Written exercise => Continue the passage below about Shara Nelson's album Friendly Fire, starting after its final line.

Text passage =>
□ □ □ □
Friendly Fire is the second album by the British singer/songwriter Shara Nelson. It was released in 1995 on Cooltempo Records.

The album contains Nelson's UK Top 30 hit, "Rough with the Smooth".

Critical reception

The Irish Times wrote that "Shara Nelson's voice in itself would seduce any listener but when accompanied by superior song writing and pristine production, the results are even more tantalising." The Independent noted that "anyone admiring of Portishead's sparse tripped-out soundscapes, but left thirsty by their lack of genuine soul or authenticity, will be quenched by these sumptuous songs, which make as much sense at three in the afternoon as three in the morning."

Track listing
Lyrics by Shara Nelson
 "Rough with the Smooth" (Nelson, Ashley Beedle, Marc Woodford)
 "Moving On" (Nelson, Doug Wimbish, Skip McDonald)
 "Poetry" (Nelson, Lucas Secon)
□ □ □ □
Source excerpt =>
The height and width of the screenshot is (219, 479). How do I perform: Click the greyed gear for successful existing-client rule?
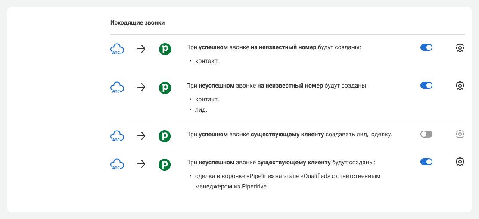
□ □ □ □
Task response =>
 "I Fell (So You Could Catch Me)" (Nelson, David Arnold)
 "Footprint" (Nelson, Dave Henley, Justin Langlands)
 "Between the Lines" (Nelson, David Arnold)
 "After You" (Nelson, Jah Wobble)
 "Exit One" (Nelson, Lucas Secon)
 "Friendly Fire" (Nelson, Doug Wimbish, Skip McDonald)
 "Keeping Out the Cold/Segabeat" (Nelson, Bob Stanley, Pete Wiggs/Nelson)

Personnel
Shara Nelson - lead vocals
The London Session Orchestra - strings
Gavyn Wright - orchestra leader
Martin Virgo - programming
Nick Ingman - string arrangements
Wil Malone - string arrangement on "Footprint"
Jah Wobble - bass on "After You"
DJ Crystl - scratches on "Friendly Fire"
Steven Dante - backing vocals on "Rough with the Smooth"
Lain Gray, Tee Green - backing vocals on "Moving On" and "Poetry"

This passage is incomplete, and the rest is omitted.